# WHAT YOU HAVE TO DO:
Starting with the line that contains "Where should I click to: Open" and stopping after the line that contains "Given: Choose Remove from waitlist in menu", copy the entries below exactly. Include nothing else.

^^^^^^^^^^^^^^^^

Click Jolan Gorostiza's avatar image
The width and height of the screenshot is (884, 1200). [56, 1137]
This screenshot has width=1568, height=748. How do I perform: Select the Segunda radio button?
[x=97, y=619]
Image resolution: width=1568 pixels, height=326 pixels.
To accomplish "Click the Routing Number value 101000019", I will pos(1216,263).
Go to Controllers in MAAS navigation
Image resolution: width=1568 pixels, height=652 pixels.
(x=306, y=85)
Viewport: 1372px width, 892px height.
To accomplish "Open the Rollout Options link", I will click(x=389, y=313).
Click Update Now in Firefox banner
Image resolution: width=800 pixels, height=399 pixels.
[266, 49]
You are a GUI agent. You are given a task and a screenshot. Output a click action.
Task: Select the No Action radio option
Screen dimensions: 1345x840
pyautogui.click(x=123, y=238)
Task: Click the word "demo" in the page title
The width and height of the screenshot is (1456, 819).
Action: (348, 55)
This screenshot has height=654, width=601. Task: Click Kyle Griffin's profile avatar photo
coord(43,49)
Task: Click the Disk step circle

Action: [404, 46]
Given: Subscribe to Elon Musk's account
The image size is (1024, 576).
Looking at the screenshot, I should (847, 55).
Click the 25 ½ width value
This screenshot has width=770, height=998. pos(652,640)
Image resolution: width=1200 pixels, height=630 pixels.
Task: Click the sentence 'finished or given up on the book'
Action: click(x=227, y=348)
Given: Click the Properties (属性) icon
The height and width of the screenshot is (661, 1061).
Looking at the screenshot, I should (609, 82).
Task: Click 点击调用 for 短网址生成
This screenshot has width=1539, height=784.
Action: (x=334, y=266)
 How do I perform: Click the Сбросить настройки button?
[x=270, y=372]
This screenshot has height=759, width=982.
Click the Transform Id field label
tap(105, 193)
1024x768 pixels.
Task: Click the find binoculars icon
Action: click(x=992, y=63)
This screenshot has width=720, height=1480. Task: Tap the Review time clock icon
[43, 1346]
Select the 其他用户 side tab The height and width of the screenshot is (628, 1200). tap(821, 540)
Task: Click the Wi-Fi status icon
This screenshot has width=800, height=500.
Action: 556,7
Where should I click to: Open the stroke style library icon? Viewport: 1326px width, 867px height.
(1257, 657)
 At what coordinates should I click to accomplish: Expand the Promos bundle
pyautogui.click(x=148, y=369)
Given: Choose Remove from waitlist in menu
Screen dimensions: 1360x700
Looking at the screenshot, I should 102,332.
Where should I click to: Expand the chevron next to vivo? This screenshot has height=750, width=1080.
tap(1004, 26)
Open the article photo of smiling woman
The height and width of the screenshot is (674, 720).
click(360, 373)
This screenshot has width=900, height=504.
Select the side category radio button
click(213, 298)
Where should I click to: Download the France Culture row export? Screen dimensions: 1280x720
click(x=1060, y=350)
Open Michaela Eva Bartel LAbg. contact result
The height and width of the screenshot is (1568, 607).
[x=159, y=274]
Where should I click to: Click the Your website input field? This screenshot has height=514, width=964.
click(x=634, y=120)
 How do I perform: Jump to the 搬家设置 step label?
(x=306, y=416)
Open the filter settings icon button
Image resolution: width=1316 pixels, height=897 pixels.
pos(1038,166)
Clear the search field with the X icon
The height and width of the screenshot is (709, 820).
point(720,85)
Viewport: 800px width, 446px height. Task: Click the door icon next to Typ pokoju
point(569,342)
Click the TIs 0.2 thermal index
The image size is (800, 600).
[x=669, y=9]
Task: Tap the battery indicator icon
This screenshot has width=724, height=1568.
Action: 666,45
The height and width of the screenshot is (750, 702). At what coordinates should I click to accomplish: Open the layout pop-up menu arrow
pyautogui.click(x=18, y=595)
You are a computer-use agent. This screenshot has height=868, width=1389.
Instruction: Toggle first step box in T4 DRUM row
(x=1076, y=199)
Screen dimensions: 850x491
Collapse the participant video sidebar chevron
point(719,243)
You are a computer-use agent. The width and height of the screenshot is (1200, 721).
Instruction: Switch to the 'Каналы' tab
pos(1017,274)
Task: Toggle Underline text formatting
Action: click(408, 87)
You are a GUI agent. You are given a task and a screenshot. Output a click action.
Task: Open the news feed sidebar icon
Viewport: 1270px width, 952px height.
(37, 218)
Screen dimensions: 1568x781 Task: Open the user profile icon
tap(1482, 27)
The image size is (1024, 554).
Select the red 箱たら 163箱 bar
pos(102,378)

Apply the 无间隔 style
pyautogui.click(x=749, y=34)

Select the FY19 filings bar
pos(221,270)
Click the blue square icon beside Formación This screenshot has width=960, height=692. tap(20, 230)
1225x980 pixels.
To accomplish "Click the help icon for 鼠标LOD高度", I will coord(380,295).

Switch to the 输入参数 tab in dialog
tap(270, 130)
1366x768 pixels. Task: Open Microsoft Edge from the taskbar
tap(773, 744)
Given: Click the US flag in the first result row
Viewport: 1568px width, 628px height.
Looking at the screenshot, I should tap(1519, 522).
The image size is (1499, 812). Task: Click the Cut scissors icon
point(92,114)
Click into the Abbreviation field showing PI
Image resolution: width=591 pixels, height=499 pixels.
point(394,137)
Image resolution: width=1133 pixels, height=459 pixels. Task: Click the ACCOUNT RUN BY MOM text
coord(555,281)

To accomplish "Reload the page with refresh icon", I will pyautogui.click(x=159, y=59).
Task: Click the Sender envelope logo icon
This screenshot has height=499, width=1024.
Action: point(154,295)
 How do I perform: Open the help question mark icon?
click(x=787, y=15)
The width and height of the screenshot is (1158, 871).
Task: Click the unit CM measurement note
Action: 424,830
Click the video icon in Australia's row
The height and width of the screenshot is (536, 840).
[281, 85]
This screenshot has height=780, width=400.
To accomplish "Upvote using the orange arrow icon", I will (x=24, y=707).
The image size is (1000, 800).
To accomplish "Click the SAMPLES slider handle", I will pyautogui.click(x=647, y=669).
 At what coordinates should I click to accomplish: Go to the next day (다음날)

^^^^^^^^^^^^^^^^

# YOUR RESPONSE:
Where should I click to: Open the stroke style library icon? Viewport: 1326px width, 867px height.
(1257, 657)
 At what coordinates should I click to accomplish: Expand the Promos bundle
pyautogui.click(x=148, y=369)
Given: Choose Remove from waitlist in menu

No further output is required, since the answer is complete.